Environmental factors in the ESG rubric include the contribution a company or government makes to the quality of air, water and soil around the world. The consequences of climate change are included under this heading.
Social considerations include a firm’s or government’s approaches to human rights, labor laws, supply chain standards, societal equity and other public policy concerns.
Governance factors encompass the manner in which firms or governments balance the interests of stakeholders. Clear rules or principles defining rights, responsibilities and expectations that balance competing interests are essential on this front.
What sounds simple on the surface is intricate to administer. Determining which investments have the desired qualities in proper measure requires sophisticated scoring algorithms.
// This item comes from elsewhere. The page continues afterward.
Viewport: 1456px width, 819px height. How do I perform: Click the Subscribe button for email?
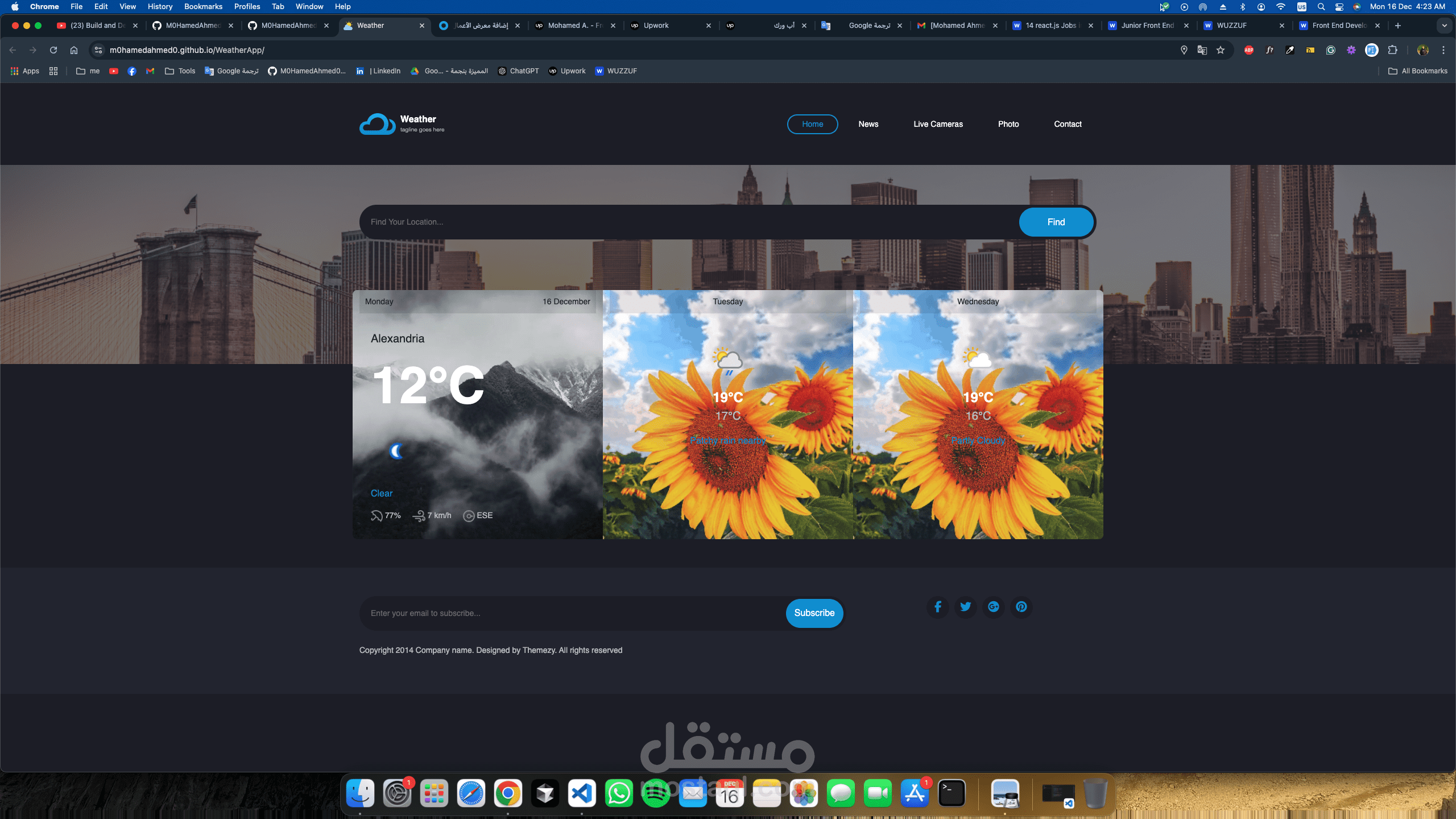click(815, 613)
Prompted by stakeholders and supervisors, firms are providing expanded sets of ESG information that can be used in these assessments. The data, and the conclusions drawn from it, are under increasing scrutiny: “greenwashing” has been in the headlines more frequently of late.
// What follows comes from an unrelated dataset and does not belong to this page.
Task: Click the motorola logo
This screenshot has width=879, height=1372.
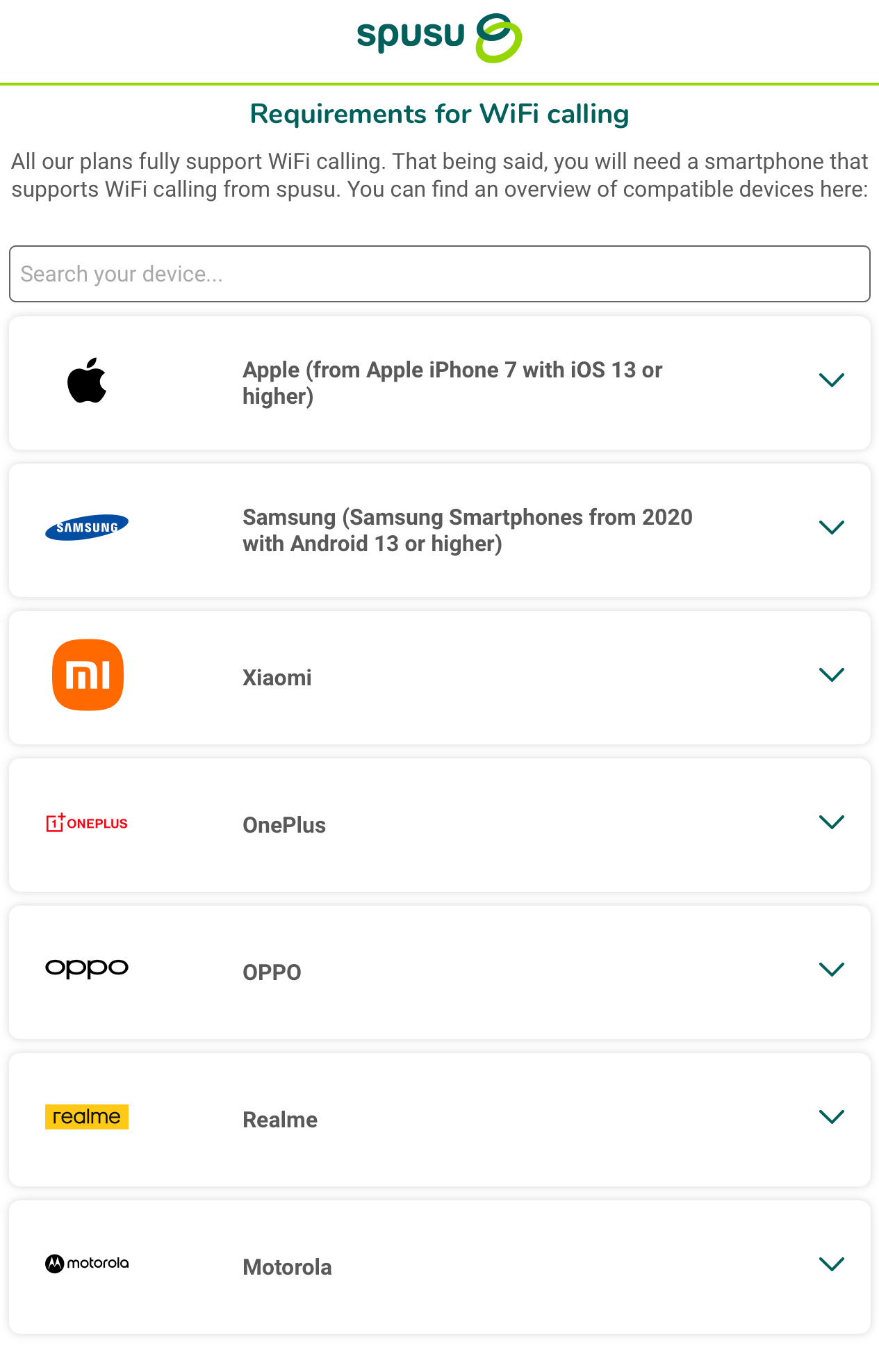Action: (87, 1264)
Environmental considerations for investors have been advancing significantly over the past decade, in concert with rising temperatures and sea levels. Global policymakers have struggled to plot a course to a greener future, but portfolio managers have pressed ahead with efforts to contain carbon.
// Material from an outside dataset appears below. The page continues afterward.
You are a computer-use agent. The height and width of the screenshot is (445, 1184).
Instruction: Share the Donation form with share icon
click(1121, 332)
Determining the most sustainable sources of energy is not straightforward. Taking power generation as an example, the use of coal and natural gas has direct consequences for the environment. The carbon footprint of solar panels is more subtle: mining raw materials requires energy, fabrication releases pollutants and the finished products often require lengthy trips on container ships (which use a lot of fuel). Over the long term, solar energy is cleaner, but it is not completely clean.
The war has made reconciling E, S, and G even harder.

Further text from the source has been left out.